## WORK REQUIRED
Output the records below again, precisely as they are written.

## LISTED RECORDS
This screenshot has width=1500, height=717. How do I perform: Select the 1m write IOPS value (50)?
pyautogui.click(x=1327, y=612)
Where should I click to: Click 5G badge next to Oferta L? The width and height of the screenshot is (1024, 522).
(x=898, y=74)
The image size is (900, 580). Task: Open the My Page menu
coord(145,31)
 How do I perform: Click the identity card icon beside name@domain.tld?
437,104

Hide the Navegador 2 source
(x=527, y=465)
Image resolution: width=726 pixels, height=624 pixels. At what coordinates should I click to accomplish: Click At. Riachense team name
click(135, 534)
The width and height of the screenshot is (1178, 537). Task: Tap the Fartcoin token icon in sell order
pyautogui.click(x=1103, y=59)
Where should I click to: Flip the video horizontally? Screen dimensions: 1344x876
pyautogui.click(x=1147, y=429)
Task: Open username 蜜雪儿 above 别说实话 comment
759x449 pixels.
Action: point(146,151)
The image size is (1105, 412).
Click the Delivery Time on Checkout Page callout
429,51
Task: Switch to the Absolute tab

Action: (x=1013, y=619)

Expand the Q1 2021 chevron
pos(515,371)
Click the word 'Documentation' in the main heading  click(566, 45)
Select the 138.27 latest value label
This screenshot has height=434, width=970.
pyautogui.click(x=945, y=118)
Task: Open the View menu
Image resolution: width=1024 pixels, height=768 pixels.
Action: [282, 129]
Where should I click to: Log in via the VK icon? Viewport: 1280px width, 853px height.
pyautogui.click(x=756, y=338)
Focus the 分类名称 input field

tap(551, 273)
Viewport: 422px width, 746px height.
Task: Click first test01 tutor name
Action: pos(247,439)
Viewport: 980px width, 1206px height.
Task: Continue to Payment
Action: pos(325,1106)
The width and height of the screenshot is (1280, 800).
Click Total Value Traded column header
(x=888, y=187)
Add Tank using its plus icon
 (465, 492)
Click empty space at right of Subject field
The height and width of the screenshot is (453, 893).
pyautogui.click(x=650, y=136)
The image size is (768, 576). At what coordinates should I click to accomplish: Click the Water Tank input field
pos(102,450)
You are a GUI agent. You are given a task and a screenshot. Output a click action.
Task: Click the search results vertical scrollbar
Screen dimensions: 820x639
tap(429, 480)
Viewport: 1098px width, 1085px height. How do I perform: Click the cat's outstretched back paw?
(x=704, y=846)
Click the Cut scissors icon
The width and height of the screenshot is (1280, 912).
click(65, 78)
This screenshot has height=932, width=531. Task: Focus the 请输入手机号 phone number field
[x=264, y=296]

## SOLUTION FOR THIS PROBLEM
This screenshot has width=1500, height=717. How do I perform: Select the 1m write IOPS value (50)?
pyautogui.click(x=1327, y=612)
Where should I click to: Click 5G badge next to Oferta L? The width and height of the screenshot is (1024, 522).
(x=898, y=74)
The image size is (900, 580). Task: Open the My Page menu
coord(145,31)
 How do I perform: Click the identity card icon beside name@domain.tld?
437,104

Hide the Navegador 2 source
(x=527, y=465)
Image resolution: width=726 pixels, height=624 pixels. At what coordinates should I click to accomplish: Click At. Riachense team name
click(135, 534)
The width and height of the screenshot is (1178, 537). Task: Tap the Fartcoin token icon in sell order
pyautogui.click(x=1103, y=59)
Where should I click to: Flip the video horizontally? Screen dimensions: 1344x876
pyautogui.click(x=1147, y=429)
Task: Open username 蜜雪儿 above 别说实话 comment
759x449 pixels.
Action: point(146,151)
The image size is (1105, 412).
Click the Delivery Time on Checkout Page callout
429,51
Task: Switch to the Absolute tab

Action: (x=1013, y=619)

Expand the Q1 2021 chevron
pos(515,371)
Click the word 'Documentation' in the main heading  click(566, 45)
Select the 138.27 latest value label
This screenshot has height=434, width=970.
pyautogui.click(x=945, y=118)
Task: Open the View menu
Image resolution: width=1024 pixels, height=768 pixels.
Action: [282, 129]
Where should I click to: Log in via the VK icon? Viewport: 1280px width, 853px height.
pyautogui.click(x=756, y=338)
Focus the 分类名称 input field

tap(551, 273)
Viewport: 422px width, 746px height.
Task: Click first test01 tutor name
Action: pos(247,439)
Viewport: 980px width, 1206px height.
Task: Continue to Payment
Action: pos(325,1106)
The width and height of the screenshot is (1280, 800).
Click Total Value Traded column header
(x=888, y=187)
Add Tank using its plus icon
 (465, 492)
Click empty space at right of Subject field
The height and width of the screenshot is (453, 893).
pyautogui.click(x=650, y=136)
The image size is (768, 576). At what coordinates should I click to accomplish: Click the Water Tank input field
pos(102,450)
You are a GUI agent. You are given a task and a screenshot. Output a click action.
Task: Click the search results vertical scrollbar
Screen dimensions: 820x639
tap(429, 480)
Viewport: 1098px width, 1085px height. How do I perform: Click the cat's outstretched back paw?
(x=704, y=846)
Click the Cut scissors icon
The width and height of the screenshot is (1280, 912).
click(65, 78)
This screenshot has height=932, width=531. Task: Focus the 请输入手机号 phone number field
[x=264, y=296]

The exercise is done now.